▸ BRIEF: Nothing but the records beneath, reproduced exactly, should appear in the answer.

DATA LISTING Start Marker

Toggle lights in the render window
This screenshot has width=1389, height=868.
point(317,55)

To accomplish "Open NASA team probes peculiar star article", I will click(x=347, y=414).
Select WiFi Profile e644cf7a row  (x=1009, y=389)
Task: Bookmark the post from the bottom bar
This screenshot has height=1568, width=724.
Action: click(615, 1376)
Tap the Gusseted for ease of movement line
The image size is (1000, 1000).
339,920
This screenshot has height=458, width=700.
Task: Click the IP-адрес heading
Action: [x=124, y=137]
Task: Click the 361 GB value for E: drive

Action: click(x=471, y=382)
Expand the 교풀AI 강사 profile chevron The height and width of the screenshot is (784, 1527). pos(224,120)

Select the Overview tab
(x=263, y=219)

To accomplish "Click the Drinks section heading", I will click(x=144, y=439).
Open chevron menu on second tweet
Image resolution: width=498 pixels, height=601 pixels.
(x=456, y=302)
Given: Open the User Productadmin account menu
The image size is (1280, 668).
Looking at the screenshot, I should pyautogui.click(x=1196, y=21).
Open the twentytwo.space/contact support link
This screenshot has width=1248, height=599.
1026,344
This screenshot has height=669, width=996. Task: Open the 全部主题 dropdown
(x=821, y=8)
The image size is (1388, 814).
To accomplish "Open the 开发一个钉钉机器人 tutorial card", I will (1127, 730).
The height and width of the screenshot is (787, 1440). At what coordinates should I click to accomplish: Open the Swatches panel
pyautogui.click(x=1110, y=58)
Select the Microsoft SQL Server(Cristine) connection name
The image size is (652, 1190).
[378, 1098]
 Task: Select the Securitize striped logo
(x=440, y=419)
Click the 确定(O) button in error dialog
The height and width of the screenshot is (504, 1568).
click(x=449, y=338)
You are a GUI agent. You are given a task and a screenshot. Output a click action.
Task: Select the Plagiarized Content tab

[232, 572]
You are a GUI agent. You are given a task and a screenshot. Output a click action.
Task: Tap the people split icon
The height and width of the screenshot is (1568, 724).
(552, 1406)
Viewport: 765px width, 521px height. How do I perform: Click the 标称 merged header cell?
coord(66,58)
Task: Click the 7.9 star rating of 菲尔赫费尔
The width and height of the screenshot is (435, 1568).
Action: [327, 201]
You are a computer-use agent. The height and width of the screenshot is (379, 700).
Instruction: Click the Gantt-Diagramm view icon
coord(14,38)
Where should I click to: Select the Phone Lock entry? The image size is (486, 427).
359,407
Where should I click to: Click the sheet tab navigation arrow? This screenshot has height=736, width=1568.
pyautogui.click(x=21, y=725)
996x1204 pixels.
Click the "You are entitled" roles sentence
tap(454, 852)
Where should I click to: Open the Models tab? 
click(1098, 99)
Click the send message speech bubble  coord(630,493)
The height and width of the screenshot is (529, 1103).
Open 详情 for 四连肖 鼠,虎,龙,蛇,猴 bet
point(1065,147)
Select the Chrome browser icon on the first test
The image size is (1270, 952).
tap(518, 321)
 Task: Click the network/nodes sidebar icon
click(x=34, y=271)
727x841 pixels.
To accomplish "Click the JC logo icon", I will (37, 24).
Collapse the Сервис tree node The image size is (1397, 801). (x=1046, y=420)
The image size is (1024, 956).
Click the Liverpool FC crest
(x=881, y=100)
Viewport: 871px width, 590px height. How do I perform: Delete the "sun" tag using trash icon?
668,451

DATA LISTING End Marker

▸ TASK OUTPUT:
Toggle lights in the render window
This screenshot has width=1389, height=868.
point(317,55)

To accomplish "Open NASA team probes peculiar star article", I will click(x=347, y=414).
Select WiFi Profile e644cf7a row  (x=1009, y=389)
Task: Bookmark the post from the bottom bar
This screenshot has height=1568, width=724.
Action: click(615, 1376)
Tap the Gusseted for ease of movement line
The image size is (1000, 1000).
339,920
This screenshot has height=458, width=700.
Task: Click the IP-адрес heading
Action: [x=124, y=137]
Task: Click the 361 GB value for E: drive

Action: click(x=471, y=382)
Expand the 교풀AI 강사 profile chevron The height and width of the screenshot is (784, 1527). pos(224,120)

Select the Overview tab
(x=263, y=219)

To accomplish "Click the Drinks section heading", I will click(x=144, y=439).
Open chevron menu on second tweet
Image resolution: width=498 pixels, height=601 pixels.
(x=456, y=302)
Given: Open the User Productadmin account menu
The image size is (1280, 668).
Looking at the screenshot, I should pyautogui.click(x=1196, y=21).
Open the twentytwo.space/contact support link
This screenshot has width=1248, height=599.
1026,344
This screenshot has height=669, width=996. Task: Open the 全部主题 dropdown
(x=821, y=8)
The image size is (1388, 814).
To accomplish "Open the 开发一个钉钉机器人 tutorial card", I will (1127, 730).
The height and width of the screenshot is (787, 1440). At what coordinates should I click to accomplish: Open the Swatches panel
pyautogui.click(x=1110, y=58)
Select the Microsoft SQL Server(Cristine) connection name
The image size is (652, 1190).
[378, 1098]
 Task: Select the Securitize striped logo
(x=440, y=419)
Click the 确定(O) button in error dialog
The height and width of the screenshot is (504, 1568).
click(x=449, y=338)
You are a GUI agent. You are given a task and a screenshot. Output a click action.
Task: Select the Plagiarized Content tab

[232, 572]
You are a GUI agent. You are given a task and a screenshot. Output a click action.
Task: Tap the people split icon
The height and width of the screenshot is (1568, 724).
(552, 1406)
Viewport: 765px width, 521px height. How do I perform: Click the 标称 merged header cell?
coord(66,58)
Task: Click the 7.9 star rating of 菲尔赫费尔
The width and height of the screenshot is (435, 1568).
Action: [327, 201]
You are a computer-use agent. The height and width of the screenshot is (379, 700).
Instruction: Click the Gantt-Diagramm view icon
coord(14,38)
Where should I click to: Select the Phone Lock entry? The image size is (486, 427).
359,407
Where should I click to: Click the sheet tab navigation arrow? This screenshot has height=736, width=1568.
pyautogui.click(x=21, y=725)
996x1204 pixels.
Click the "You are entitled" roles sentence
tap(454, 852)
Where should I click to: Open the Models tab? 
click(1098, 99)
Click the send message speech bubble  coord(630,493)
The height and width of the screenshot is (529, 1103).
Open 详情 for 四连肖 鼠,虎,龙,蛇,猴 bet
point(1065,147)
Select the Chrome browser icon on the first test
The image size is (1270, 952).
tap(518, 321)
 Task: Click the network/nodes sidebar icon
click(x=34, y=271)
727x841 pixels.
To accomplish "Click the JC logo icon", I will (37, 24).
Collapse the Сервис tree node The image size is (1397, 801). (x=1046, y=420)
The image size is (1024, 956).
Click the Liverpool FC crest
(x=881, y=100)
Viewport: 871px width, 590px height. How do I perform: Delete the "sun" tag using trash icon?
668,451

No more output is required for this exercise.